YOUR TASK: Rewrite the part of the items that opens with the line containing "Login (733, 4)" and closes with the line containing "Select Category (477, 209)", both lines included. Keep each item's text unchanged and offset every coordinate in the answers by -95.

(Part of a data file)
▽

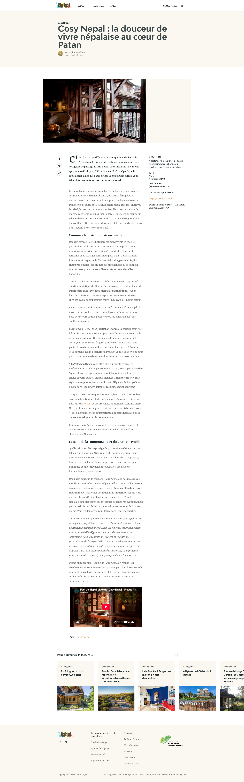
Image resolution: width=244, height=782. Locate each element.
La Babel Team (131, 739)
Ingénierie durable (100, 760)
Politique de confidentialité (157, 774)
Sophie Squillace (76, 52)
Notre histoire (131, 745)
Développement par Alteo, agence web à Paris (124, 774)
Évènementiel (98, 754)
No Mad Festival (170, 6)
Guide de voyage (99, 742)
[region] (168, 111)
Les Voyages (98, 6)
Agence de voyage (100, 748)
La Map (113, 6)
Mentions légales (178, 774)
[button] (177, 655)
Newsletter (129, 757)
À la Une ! (129, 751)
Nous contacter (131, 763)
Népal (86, 403)
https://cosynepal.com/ (161, 198)
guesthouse (83, 637)
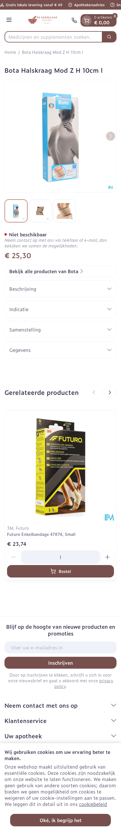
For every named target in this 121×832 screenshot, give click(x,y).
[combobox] (53, 36)
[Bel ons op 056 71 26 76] (74, 20)
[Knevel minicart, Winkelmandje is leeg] (87, 20)
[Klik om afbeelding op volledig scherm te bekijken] (60, 136)
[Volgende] (110, 136)
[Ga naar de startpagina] (42, 20)
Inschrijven (60, 662)
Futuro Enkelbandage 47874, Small (41, 534)
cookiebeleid (93, 804)
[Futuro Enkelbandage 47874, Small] (60, 467)
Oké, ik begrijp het (61, 820)
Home (10, 52)
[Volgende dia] (109, 392)
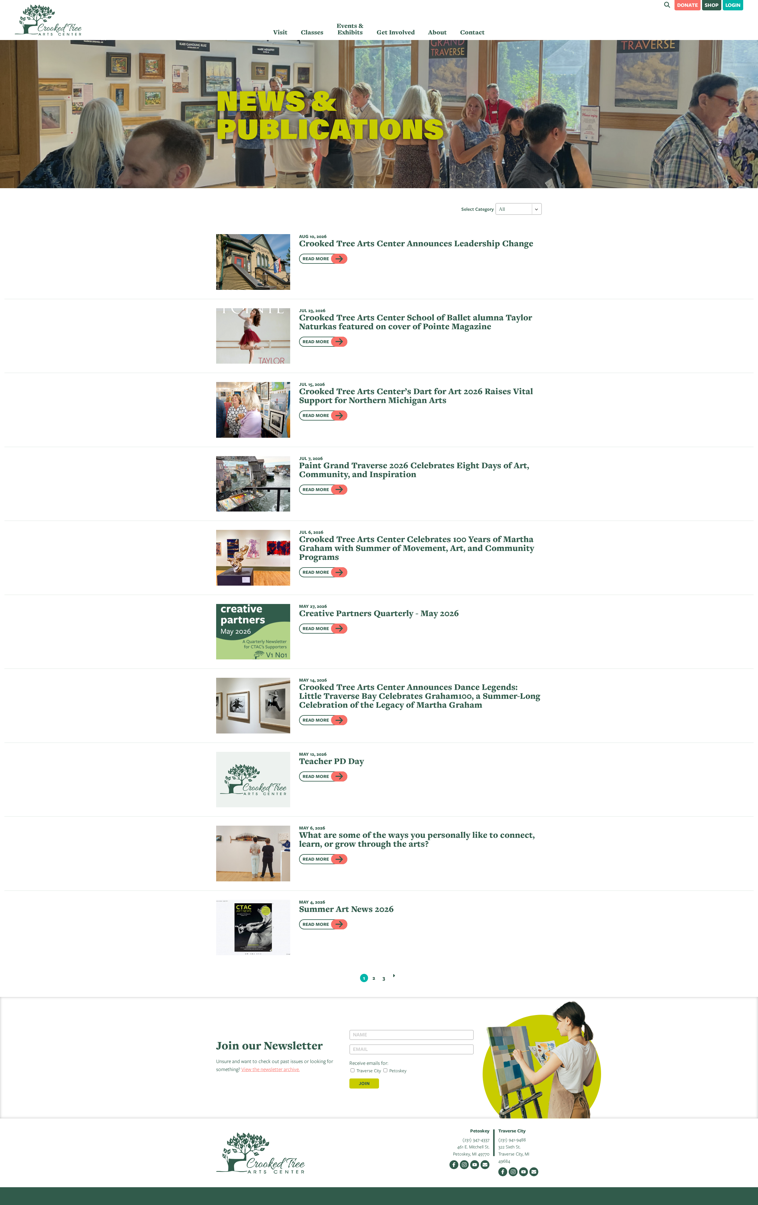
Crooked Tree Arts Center (48, 20)
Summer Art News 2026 (346, 909)
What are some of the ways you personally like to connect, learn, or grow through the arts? (417, 839)
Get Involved (396, 32)
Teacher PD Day (331, 761)
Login (733, 4)
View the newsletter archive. (270, 1069)
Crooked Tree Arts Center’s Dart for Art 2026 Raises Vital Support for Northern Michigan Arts (416, 395)
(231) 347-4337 (475, 1139)
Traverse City (368, 1070)
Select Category (477, 209)
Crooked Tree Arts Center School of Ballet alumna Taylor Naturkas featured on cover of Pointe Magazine (415, 321)
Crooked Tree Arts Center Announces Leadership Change (416, 243)
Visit (280, 32)
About (437, 32)
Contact (472, 32)
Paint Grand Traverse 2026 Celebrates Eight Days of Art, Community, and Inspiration (414, 469)
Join (364, 1083)
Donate (687, 4)
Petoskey (397, 1070)
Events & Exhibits (350, 28)
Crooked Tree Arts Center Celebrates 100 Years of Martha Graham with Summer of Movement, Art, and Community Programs (416, 547)
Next (394, 975)
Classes (312, 32)
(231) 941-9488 (512, 1139)
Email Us (485, 1164)
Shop (712, 4)
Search (667, 4)
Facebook (453, 1164)
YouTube (474, 1164)
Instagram (464, 1164)
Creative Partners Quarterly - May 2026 (379, 613)
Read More (316, 258)
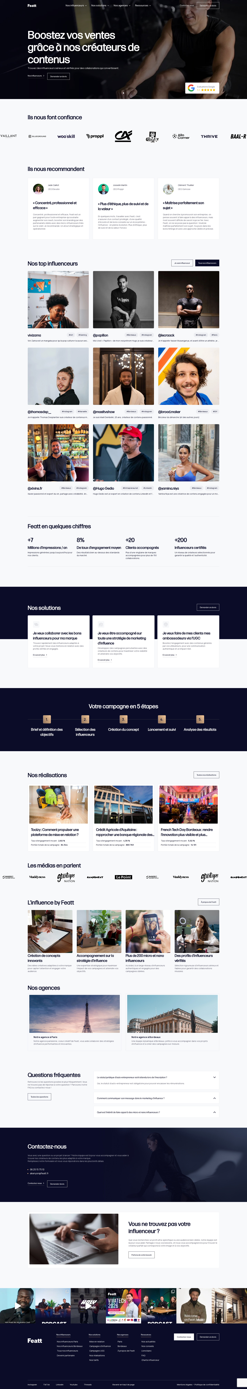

△

OUTPUT OF THE EXERCISE:
Login (638, -91)
View the newsletter archive. (175, 974)
Crooked Tree Arts Center’s Dart for Art 2026 Raises Vital Support for Northern Michigan Arts (321, 300)
(231) 347-4337 (380, 1044)
Traverse City (273, 975)
Select Category (382, 114)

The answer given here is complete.